The Democratic push came in a week when President Trump appeared to acknowledge that his campaign promise to raise $1 trillion for infrastructure largely through private-sector investment was not feasible. Trump stunned lawmakers with the admission that certain partnerships between the private sector and federal government simply don’t work.

Democrats on the Senate Environment and Public Works Committee sent a letter asking to meet with Transportation Secretary Elaine L. Chao, reminding her of her confirmation-hearing promise to work in bipartisan fashion in delivering on Trump’s campaign promise.

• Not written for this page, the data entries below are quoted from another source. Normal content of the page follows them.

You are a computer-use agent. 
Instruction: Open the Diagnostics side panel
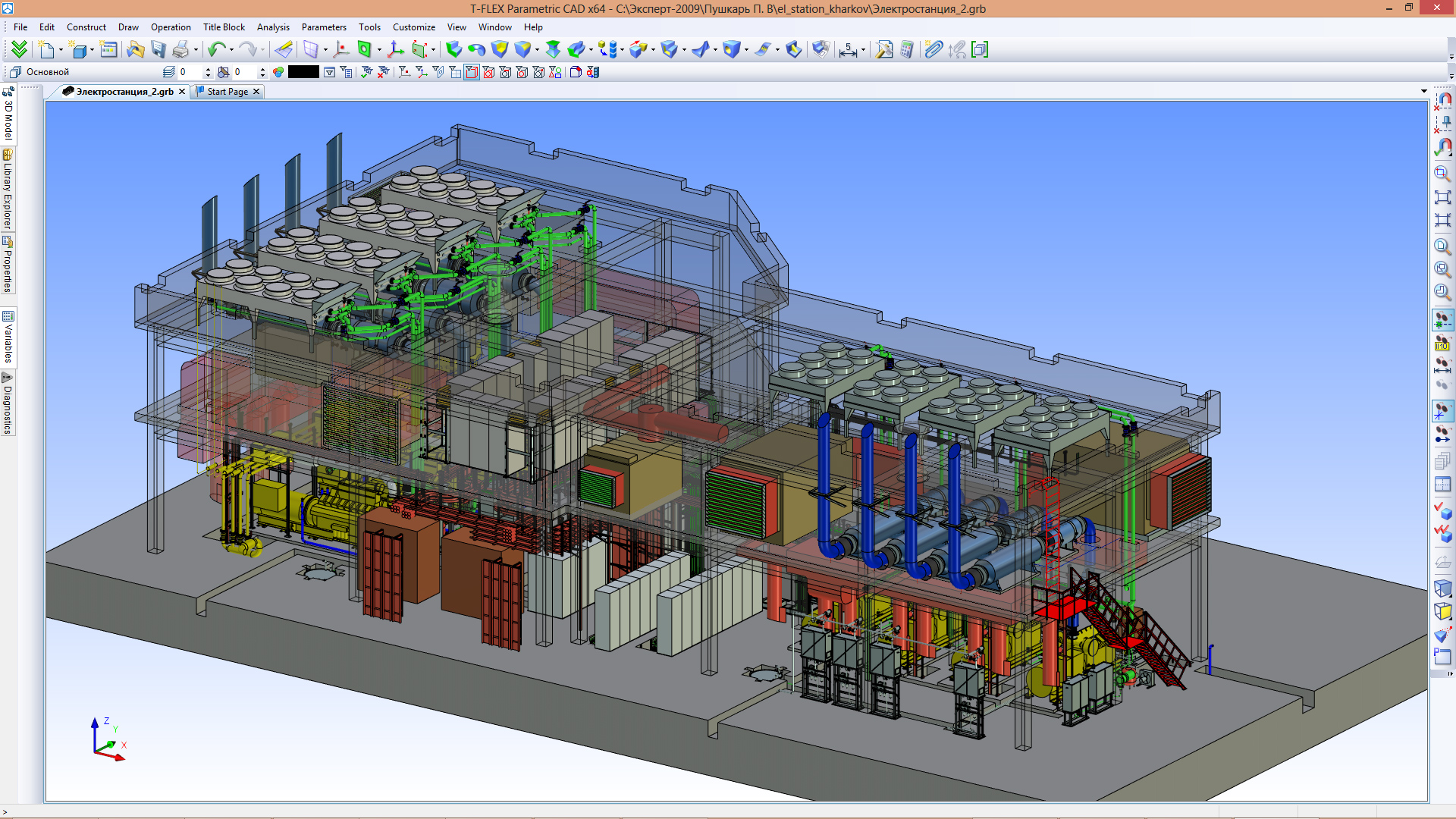click(x=8, y=403)
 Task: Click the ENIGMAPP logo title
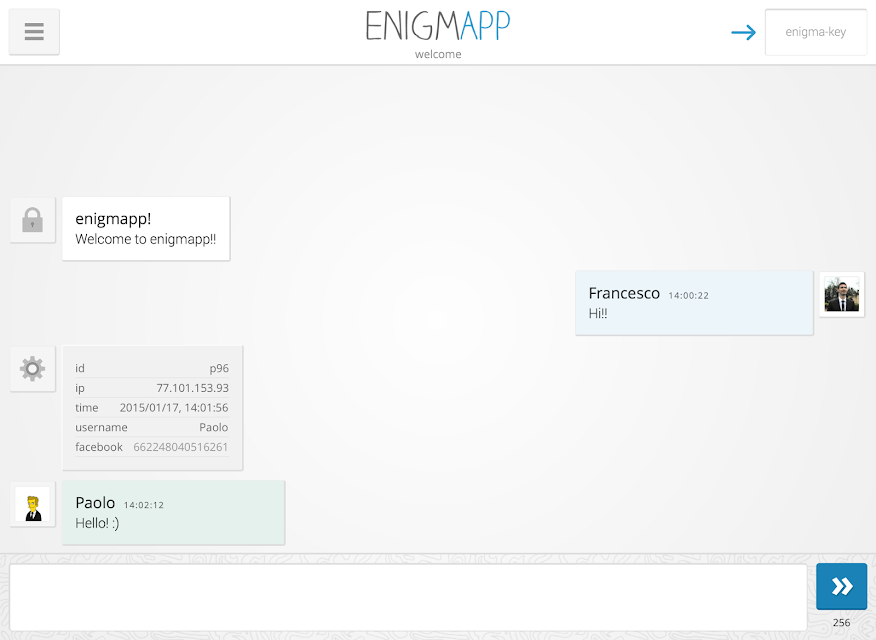coord(438,26)
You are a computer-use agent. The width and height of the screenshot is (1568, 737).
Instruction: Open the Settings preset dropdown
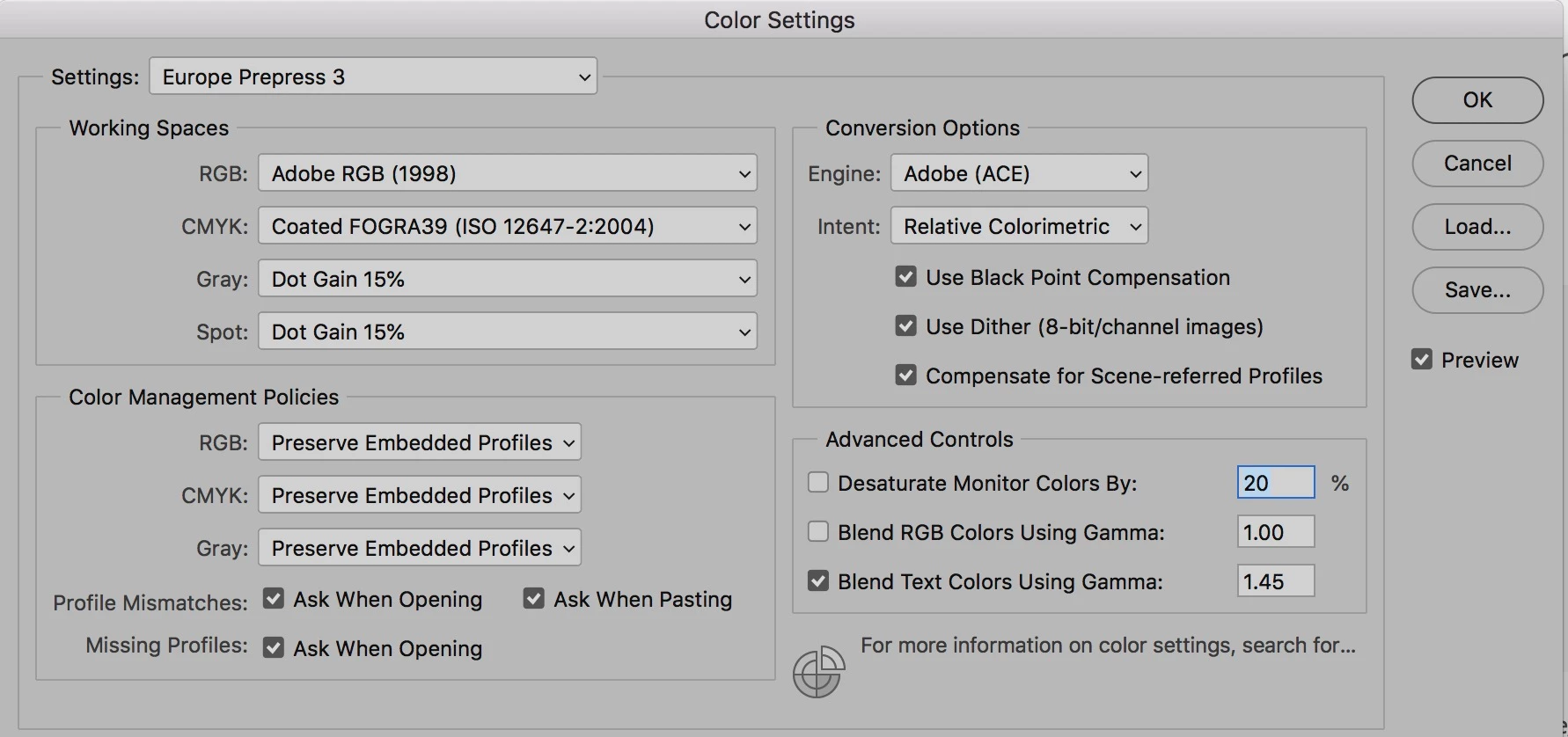373,77
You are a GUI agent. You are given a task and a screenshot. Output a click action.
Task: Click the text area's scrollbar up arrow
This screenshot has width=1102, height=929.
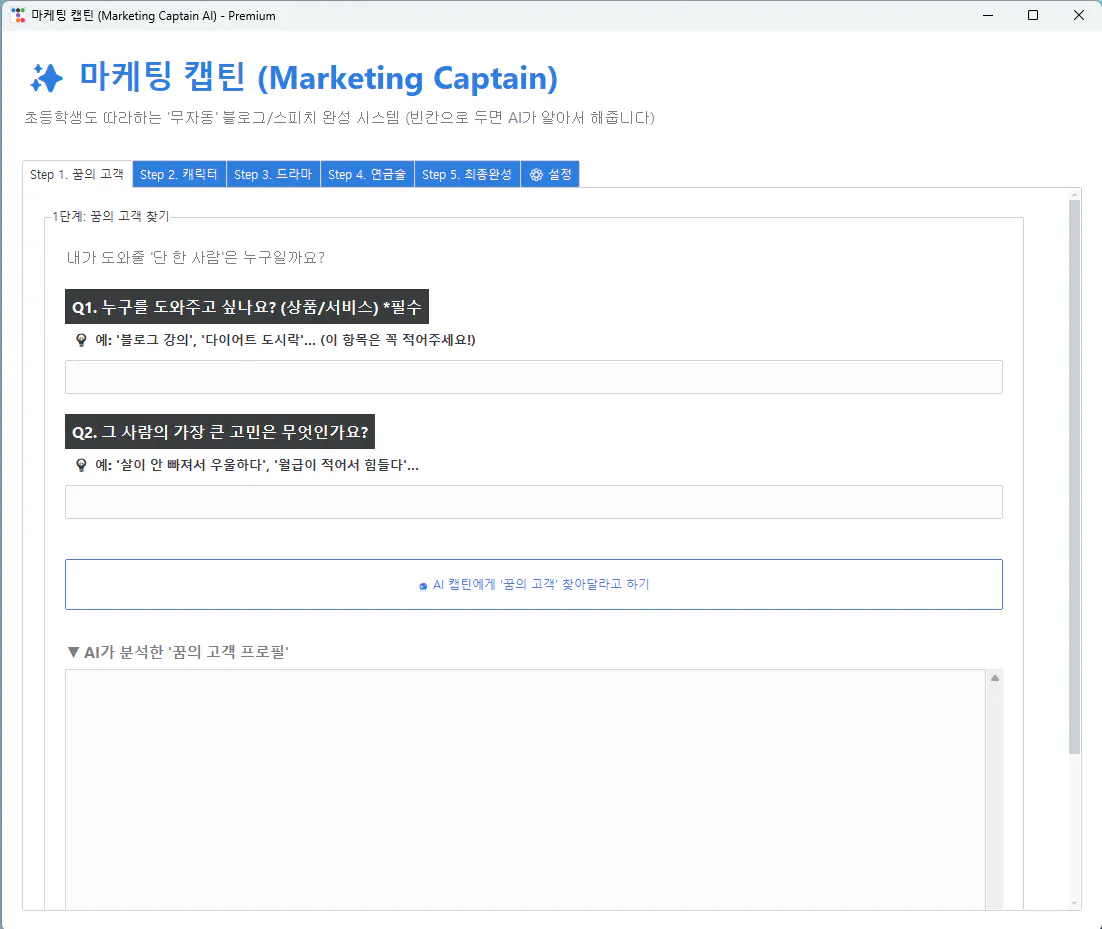point(995,677)
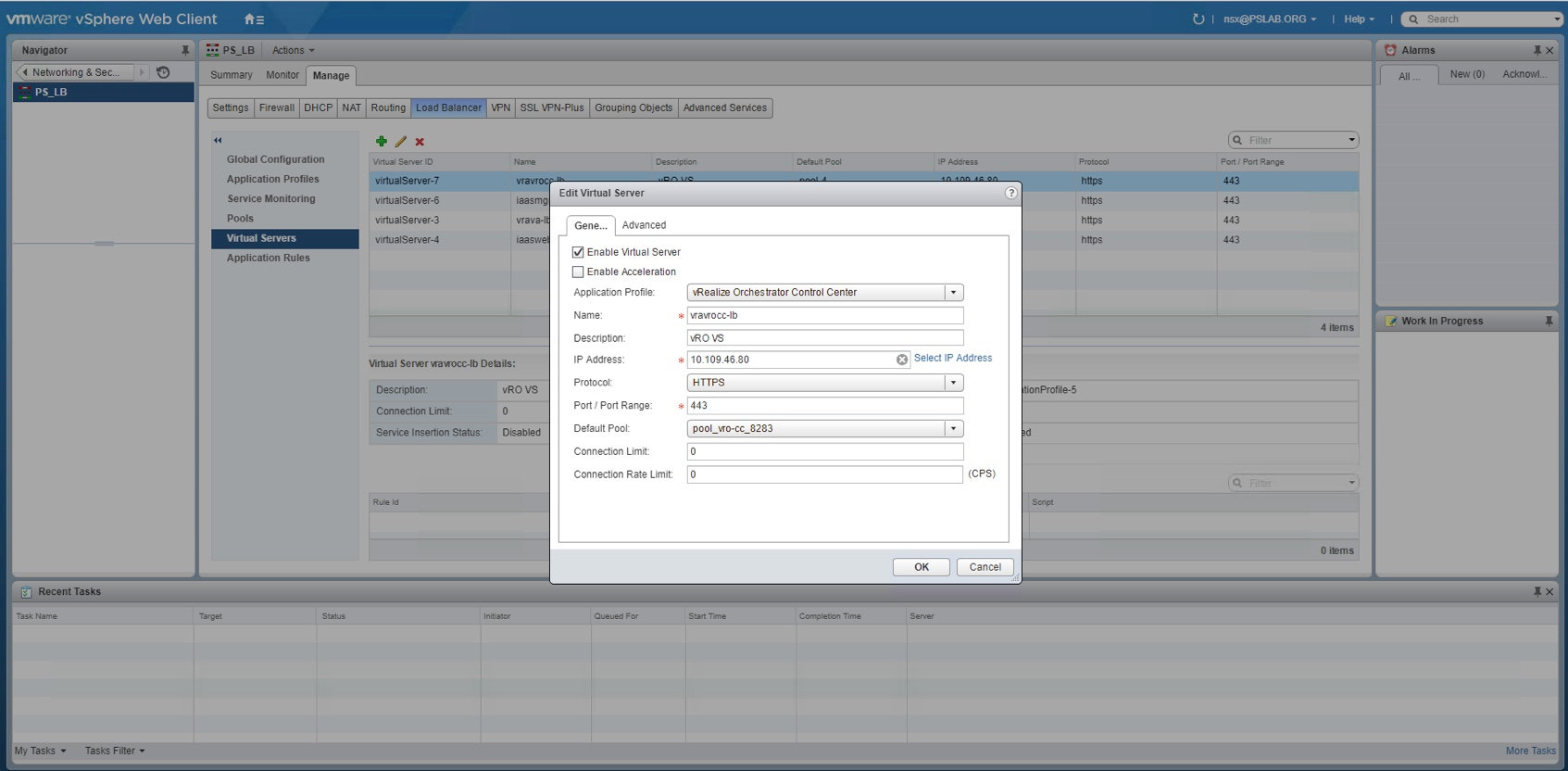Switch to the Advanced tab in dialog
The height and width of the screenshot is (771, 1568).
(x=644, y=225)
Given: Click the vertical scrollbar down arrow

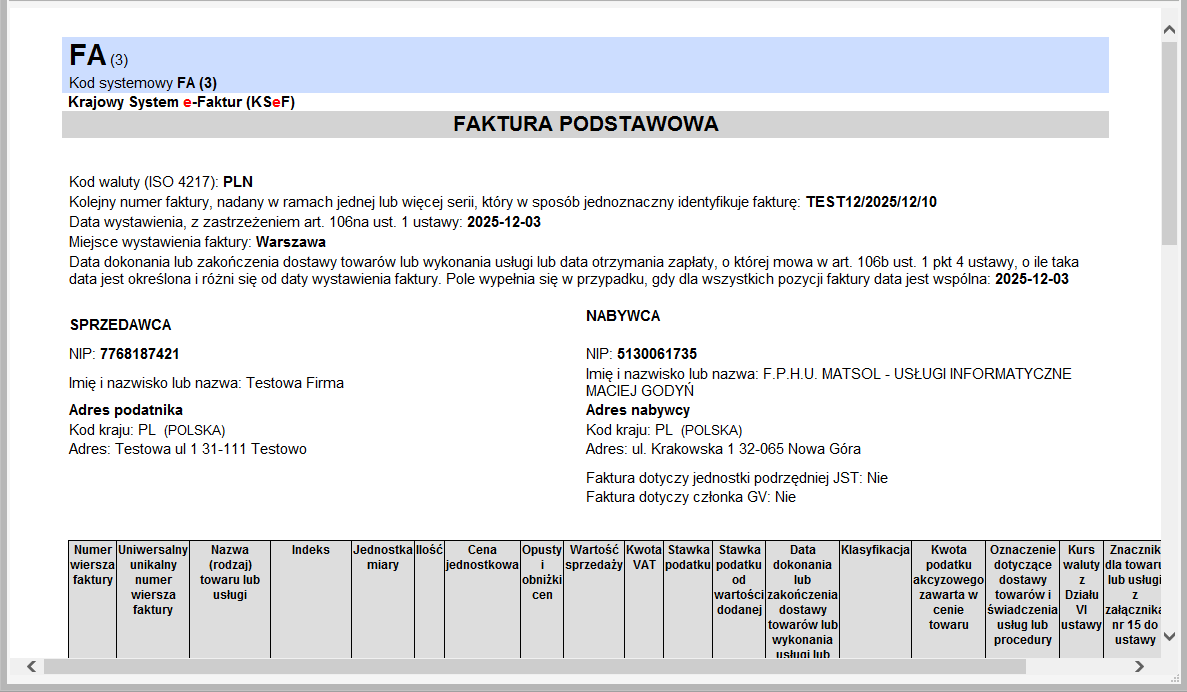Looking at the screenshot, I should 1168,636.
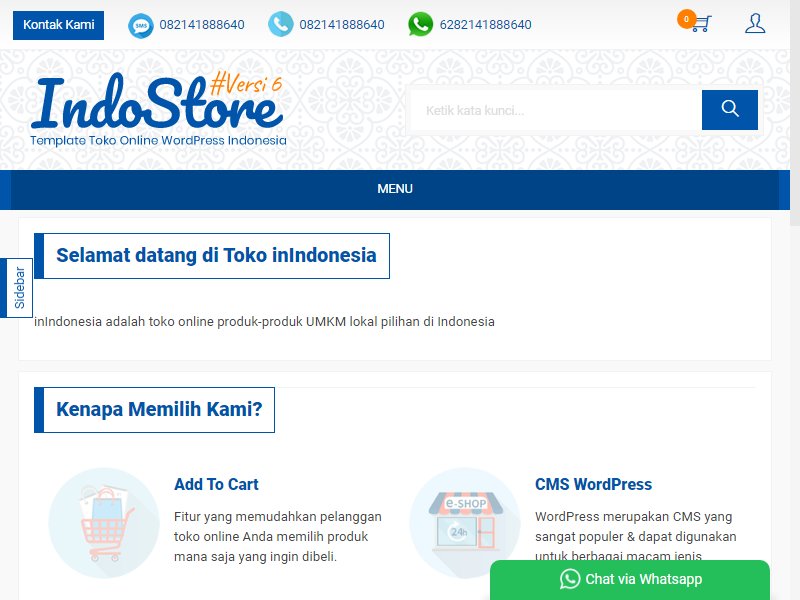Click the SMS bubble icon
The image size is (800, 600).
[140, 26]
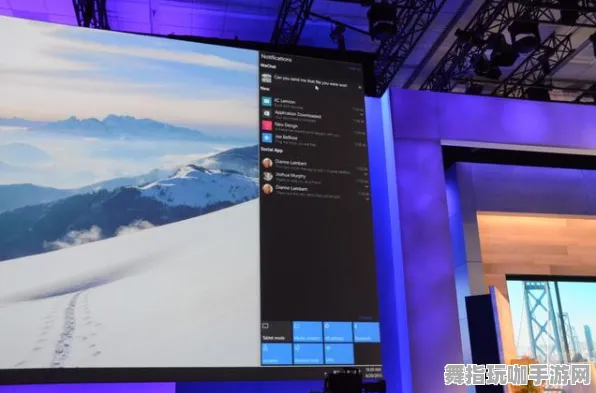Expand the WeChat message with its chevron
The height and width of the screenshot is (393, 596).
pyautogui.click(x=360, y=87)
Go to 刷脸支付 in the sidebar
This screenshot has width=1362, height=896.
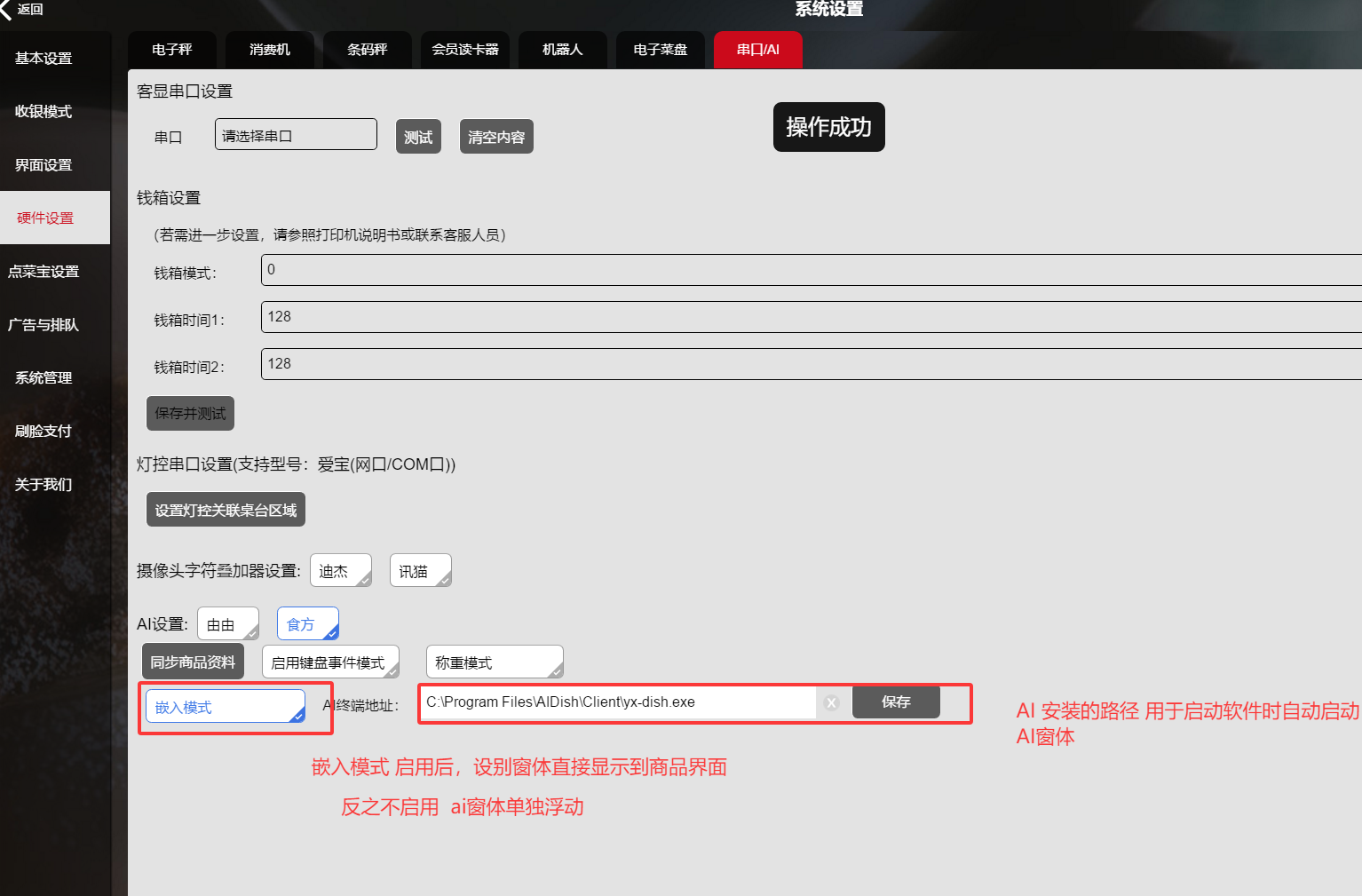point(44,432)
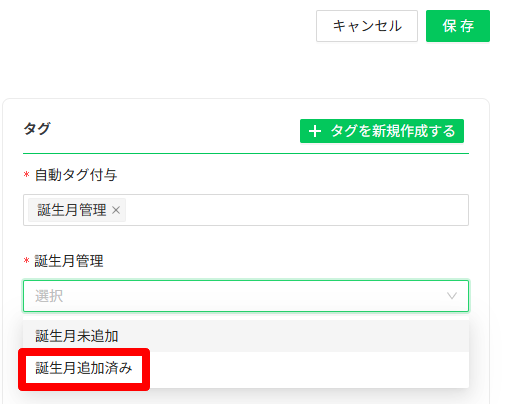Save changes with the 保存 button
Screen dimensions: 505x404
point(458,26)
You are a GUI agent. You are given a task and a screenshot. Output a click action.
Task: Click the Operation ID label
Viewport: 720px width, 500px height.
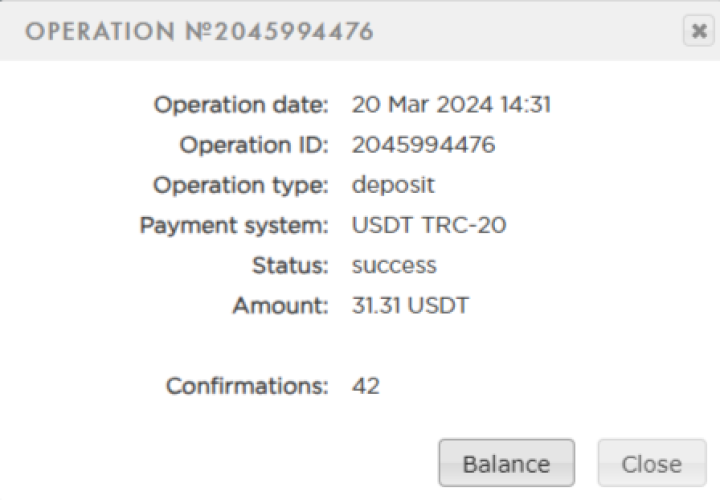point(254,145)
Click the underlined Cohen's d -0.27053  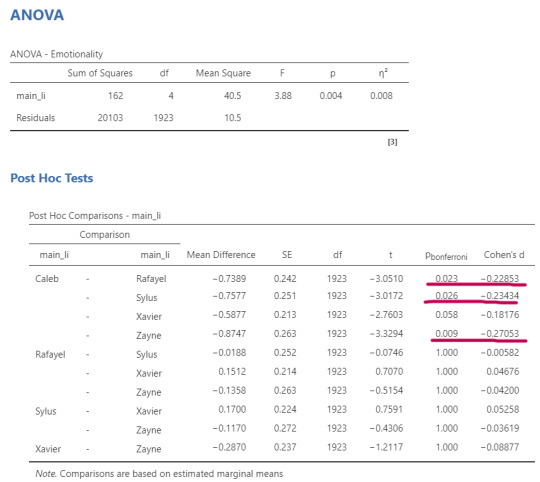(500, 333)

That appeal is buttressed by an internal committee document in which the Democrats outline their infrastructure priorities for Chairman Sen. John Barrasso (R-Wyo.). Barrasso expressed worries at committee hearing in February that rural states like his wouldn’t attract much of the private investment Trump promised.

The committee’s Democrats spelled out a proposal to spend $500 billion more in tax dollars on infrastructure over 10 years, all in areas within its purview. (The committee’s domain is highways, the Banking Committee handles transit systems, and the Commerce Committee is responsible for buses and railways.)

With an abundance of bipartisan will to meet the need, the unresolved controversy has been how to pay for it. The options range from leaving much of the tax burden to the states, to increasing the federal tax on gas and diesel, to forcing multinational companies who have kept about $2 trillion in profits offshore to bring the money home, using the tax revenue from that money to pay for infrastructure.